SINDACALISTA E POLITICO. Un profilo come Corbyn, dall'età di 18 anni nella National union dei lavoratori pubblici e poi parlamentare dal 1983, «l'abisso» per Blair, potrebbe riportare alle urne la platea ingrossata degli astenuti di mezza Europa.
L'esercito di chi sta peggio è in espansione e obtorto collo la solidarietà potrebbe tornare un bisogno collettivo come nell'800.
Il papa non basta, c'è fame di politici di spessore che rappresentino gli interessi della polis dei cittadini, non della grande industria e della finanza sovrnazionale.

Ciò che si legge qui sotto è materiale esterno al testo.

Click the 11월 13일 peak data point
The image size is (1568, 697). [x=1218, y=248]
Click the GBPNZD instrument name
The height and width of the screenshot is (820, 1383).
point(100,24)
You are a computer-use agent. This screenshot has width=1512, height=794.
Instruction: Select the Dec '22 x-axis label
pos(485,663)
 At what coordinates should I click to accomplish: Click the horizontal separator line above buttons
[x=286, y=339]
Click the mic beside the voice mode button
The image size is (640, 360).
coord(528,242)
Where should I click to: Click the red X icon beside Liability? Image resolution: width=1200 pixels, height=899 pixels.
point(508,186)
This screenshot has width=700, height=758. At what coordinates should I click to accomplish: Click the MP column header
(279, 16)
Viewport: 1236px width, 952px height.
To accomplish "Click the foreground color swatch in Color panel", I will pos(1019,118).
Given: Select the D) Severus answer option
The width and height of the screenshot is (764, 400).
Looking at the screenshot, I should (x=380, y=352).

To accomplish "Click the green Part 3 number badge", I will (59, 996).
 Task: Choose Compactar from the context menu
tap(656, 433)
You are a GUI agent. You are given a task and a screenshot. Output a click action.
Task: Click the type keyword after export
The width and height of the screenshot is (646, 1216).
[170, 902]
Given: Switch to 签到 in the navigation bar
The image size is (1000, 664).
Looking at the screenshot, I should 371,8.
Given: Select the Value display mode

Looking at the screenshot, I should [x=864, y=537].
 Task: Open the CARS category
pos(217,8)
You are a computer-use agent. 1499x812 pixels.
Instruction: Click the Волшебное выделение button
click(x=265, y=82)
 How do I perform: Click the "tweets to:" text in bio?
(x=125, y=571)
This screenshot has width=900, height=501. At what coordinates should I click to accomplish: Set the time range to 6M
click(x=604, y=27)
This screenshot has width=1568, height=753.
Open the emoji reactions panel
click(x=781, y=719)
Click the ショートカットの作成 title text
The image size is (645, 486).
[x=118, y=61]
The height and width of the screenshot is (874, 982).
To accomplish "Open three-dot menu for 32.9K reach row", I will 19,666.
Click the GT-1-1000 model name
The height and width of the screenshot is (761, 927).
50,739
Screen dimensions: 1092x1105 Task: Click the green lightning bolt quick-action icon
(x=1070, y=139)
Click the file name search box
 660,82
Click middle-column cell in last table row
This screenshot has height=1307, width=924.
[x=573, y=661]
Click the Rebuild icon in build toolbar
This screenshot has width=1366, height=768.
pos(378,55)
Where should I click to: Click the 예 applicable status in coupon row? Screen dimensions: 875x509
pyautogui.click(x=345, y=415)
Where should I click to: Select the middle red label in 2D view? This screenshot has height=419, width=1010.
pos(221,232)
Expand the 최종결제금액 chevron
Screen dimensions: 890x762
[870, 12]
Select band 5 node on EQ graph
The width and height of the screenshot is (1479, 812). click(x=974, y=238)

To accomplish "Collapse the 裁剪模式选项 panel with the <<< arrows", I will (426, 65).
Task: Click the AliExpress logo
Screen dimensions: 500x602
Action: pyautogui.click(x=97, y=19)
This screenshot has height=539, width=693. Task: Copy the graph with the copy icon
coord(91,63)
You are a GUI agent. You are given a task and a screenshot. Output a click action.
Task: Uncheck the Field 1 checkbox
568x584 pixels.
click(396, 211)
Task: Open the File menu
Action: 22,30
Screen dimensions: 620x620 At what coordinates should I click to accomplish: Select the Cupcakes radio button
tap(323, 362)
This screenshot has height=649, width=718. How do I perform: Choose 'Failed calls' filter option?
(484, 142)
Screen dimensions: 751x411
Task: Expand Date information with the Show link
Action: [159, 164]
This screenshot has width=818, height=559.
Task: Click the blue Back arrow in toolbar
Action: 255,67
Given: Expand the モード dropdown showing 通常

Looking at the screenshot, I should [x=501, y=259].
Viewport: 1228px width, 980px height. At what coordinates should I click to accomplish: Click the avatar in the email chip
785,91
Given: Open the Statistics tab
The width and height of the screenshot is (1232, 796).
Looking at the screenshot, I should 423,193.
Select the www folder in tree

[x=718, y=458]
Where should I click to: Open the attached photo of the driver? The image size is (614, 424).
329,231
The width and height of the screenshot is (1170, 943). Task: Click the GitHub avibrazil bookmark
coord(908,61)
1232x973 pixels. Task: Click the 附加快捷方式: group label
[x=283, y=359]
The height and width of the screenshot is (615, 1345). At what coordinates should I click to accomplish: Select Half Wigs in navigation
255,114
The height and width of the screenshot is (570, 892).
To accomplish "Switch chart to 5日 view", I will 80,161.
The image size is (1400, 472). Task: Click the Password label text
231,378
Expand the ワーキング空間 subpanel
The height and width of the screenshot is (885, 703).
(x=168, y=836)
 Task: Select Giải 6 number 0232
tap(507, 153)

LA SCONFITTA DEL LABOUR. Per arrestare l'emorragia di consensi a destra, a Madrid persino il primo ministro Mariano Rajoy, altrimenti durissimo, ha abbassato in extremis le tasse.
Nel Regno Unito fuori dall'euro e in ripresa economica, con un Pil al +2,4% e la disoccupazione al 5,3%, il due volte premier David Cameron ha invece sbaragliato tutti, senza mendicare, alle Legislative del 2015.
La fiducia dei britannici è andata nettamente (e inaspettatamente) ai conservatori. Il Labour di Ed Miliband si è rivelato nudo.
Perdente, molto più che nei sondaggi, perché senza identità e guidato da un leader educato, giovane, colto. Bravo ragazzo, anche di idee di sinistra. Ma ahimè, senza il carisma sfacciato di Blair e fin troppo soft con tutti.
Agli inglesi per ora basta Cameron, così affiatato e anche così simile a Renzi. Oltremanica la gente vuole tenersi il benessere e proteggerlo dai forestieri.
Ma a Calais i migranti premono, Downing Street chiude le frontiere e prepara il referendum per l'uscita dall'Ue.
I britannici andranno fino in fondo? E che fine faranno gli scozzesi? O la va o la spacca e il Labour orfano di leadership - Miliband si è dimesso a maggio, dopo la batosta alle urne - prepara un ritorno coraggioso alle origini, pronto a seppellire Blair.
È l'unica opzione rimasta alla fine del partito. Altrimenti, proprio dalla Gran Bretagna isolazionista ma culla del welfare state, partirà una nuova era.
CORBYN, ASCESA LAMPO. La svolta pare decisa dalla base.
Secondo un sondaggio di YouGov, per le primarie del Labour che si aprono il 14 agosto e si chiudono il 12 settembre (può votare chiunque versi 3 sterline) Corbyn macina un sorprendente +10% di consensi al mese e avrebbe già la maggioranza netta del 53%.
Capofila dei duri e puri più a sinistra del Labour, l'anti-Cameron è contro l'austerity, vuole ferrovie e industrie nazionalizzate e buoni rapporti con la Russia. Difende i migranti, è sempre stato contro le guerre, inclusa quella in Iraq che segnò la morte politica di Blair.
Difende i palestinesi dalla lobby sionista così cara a Cameron e ha uno stile di vita sobrio, per non dire modesto, al contrario dell'ex leader e teorico del New Labour, primo ministro molto amato ma poi molto odiato. Finito per accumulare consulenze e business, in aggiunta (e anche grazie) al suo incarico da nullafacente a capo del Quartetto per la pace in Medio oriente.
J'ACCUSE DI BLAIR. Per Blair, Corbyn a capo del Labour sarebbe una tragedia, «un favore ai conservatori», la fine certa certa del partito che deve restare moderato.
Eppure Corbyn piace parecchio e neanche lui le manda a dire: «Blair dovrebbe rispondere di crimini di guerra per il conflitto in Iraq. Una guerra illegale e catastrofica, per la quale deve dare spiegazioni».
Per Corbyn «ne paghiamo le conseguenze ancora oggi con le morti nel Mediterraneo e i milioni di rifugiati». Come dargli torto.